Holmes’s reaction to the countryside is surprising at first. It goes against the common perception that the countryside is safe and beautiful. Because of his profession, however, Holmes values not the appearance of a place but its role in directing human behavior. His reasoning pre-figures some of the famous architects and urban planners of the 20th century, who theorized that the spaces people inhabit have a direct impact on their actions and ways of socialization.
“I have frequently gained my first real insight into the character of parents by studying their children. This child’s disposition is abnormally cruel, merely for cruelty’s sake, and whether he derives this from his smiling father, as I should suspect, or from his mother, it bodes evil for the poor girl who is in their power.”

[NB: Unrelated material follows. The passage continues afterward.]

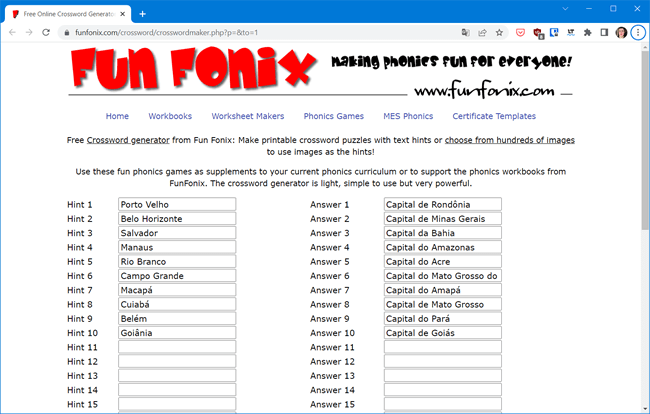The image size is (650, 414).
Task: Go to the Workbooks menu item
Action: (x=170, y=116)
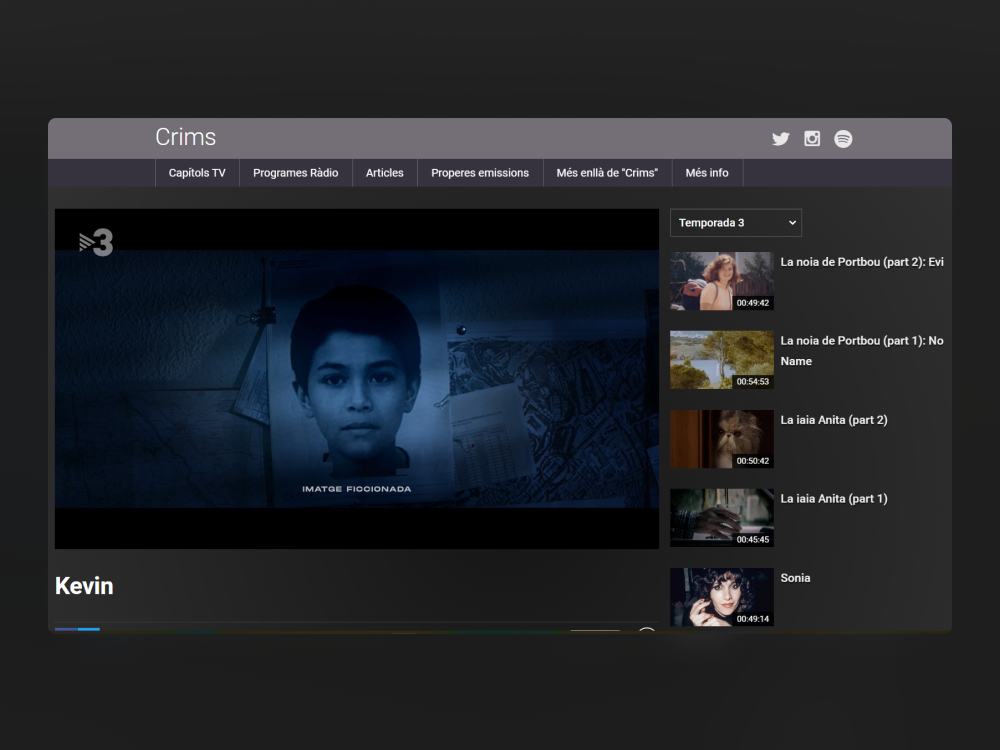
Task: Open La noia de Portbou part 2 thumbnail
Action: (x=721, y=281)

This passage is the only one in the volume addressing children and child-rearing explicitly. Neither Holmes nor Watson has children. Holmes’s opinion is unusual in that it places the burden of a child’s bad habits and behavior onto the parents, rather than ascribing it to an innate lack of morality—the more common opinion at that time. The passage also highlights Holmes’s use of deduction. Everything Holmes sees is evidence of something hidden. Everything is a sign. While he normally focuses on inanimate evidence like cigar ash and mud on a person’s shoes, this passage shows that Holmes also treats people as clues. In this case, the behavior of children is evidence of the character of their parents.